# Source document
________________
ArchivesCanada: June 2015 discussion on updates

From AtoM wiki
Revision as of 17:46, 9 September 2015 by Dan (talk | contribs) (Created page with "{{#pagetitle: ArchivesCanada: June 2015 discussion on updates}} Main Page > Development > Development/Projects > Development/Projects/ArchivesCanada > Develo...")

(diff) ← Older revision | Latest revision (diff) | Newer revision → (diff)

Main Page > Development > Development/Projects > Development/Projects/ArchivesCanada > Development/Projects/ArchivesCanada/Communications > Updates

This sub-page has been created to capture and make publicly available an important and relevant conversation that was had about the ArchivesCanada project, and subsequent updates from provincial and territorial contributors, via the Arcan-L Canadian archival mailing list in June of 2015.

The initial message, posted by Lara Wilson (Chair, CCA) about enhancements to AtoM that will be included in the ArchivesCanada launch, is available on the main ArchivesCanada project communications page, here.

Below are copies of the discussions that followed.

June 3 2015

Thanks for the update, Lara. I'm really interested to hear if the work on the new ArchivesCanada catalogue also includes a plan for regular updates or synchronization between AtoM catalogues. It's wonderful to hear that the work to upload from the regional networks has begun, but I am concerned about updates, duplication of data, etc. Here at Dalhousie, we just had to compromise and accept that we could only manage to load "top-level" descriptions in the new MemoryNS.ca catalogue maintained by the Council of Nova Scotia Archives. There are already discrepancies between the top-level descriptions in our institutional catalogue and MemoryNS. Trying to manually maintain 150,000+ descriptions in two catalogues is not sustainable.

We should all be very concerned about the possibility of institutions having three different published versions of their archival descriptions (local, regional, national). Is CCA planning on addressing this issue? What are other institutions doing to address duplication of their descriptions?
________________
# Records provided
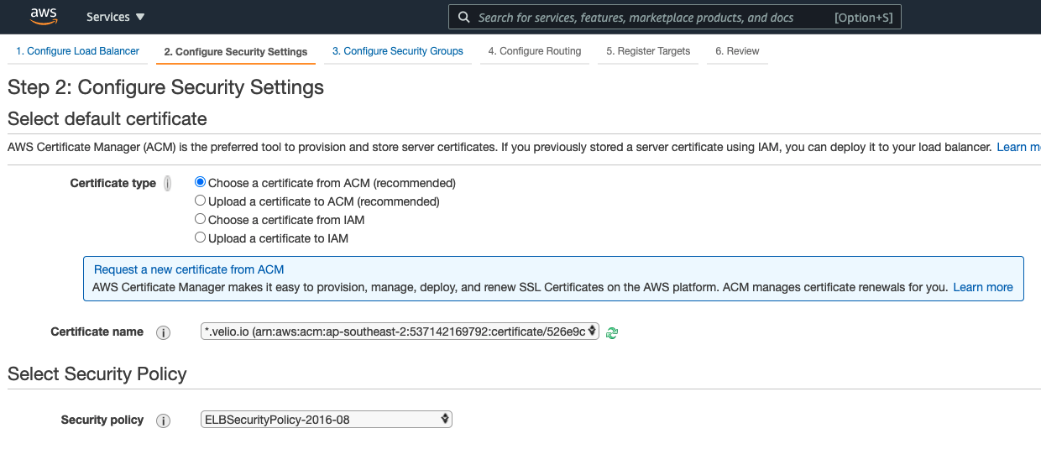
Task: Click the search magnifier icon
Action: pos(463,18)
________________
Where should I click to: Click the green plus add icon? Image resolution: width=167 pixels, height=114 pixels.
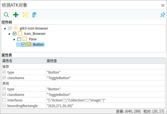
________________
# Stated problem 1
Please transcribe the ArchivesCanada discussion page, beginning at the words "This sub-page has" and stopping after "discussions that followed.".
# Stated problem 2
Summarize the ArchivesCanada discussion page in two sentences.
You won't need the lines for anything here.

# Problem solution 1
This sub-page has been created to capture and make publicly available an important and relevant conversation that was had about the ArchivesCanada project, and subsequent updates from provincial and territorial contributors, via the Arcan-L Canadian archival mailing list in June of 2015.

The initial message, posted by Lara Wilson (Chair, CCA) about enhancements to AtoM that will be included in the ArchivesCanada launch, is available on the main ArchivesCanada project communications page, here.

Below are copies of the discussions that followed.

# Problem solution 2
The page preserves a June 2015 conversation from the Arcan-L mailing list about the ArchivesCanada project, which followed a message from Lara Wilson about AtoM enhancements planned for the launch. In the first reply, a writer at Dalhousie asks whether the new catalogue will include regular updates or synchronization between AtoM catalogues, saying that manually maintaining 150,000+ descriptions in two catalogues is not sustainable and warning against institutions having local, regional, and national versions of their descriptions.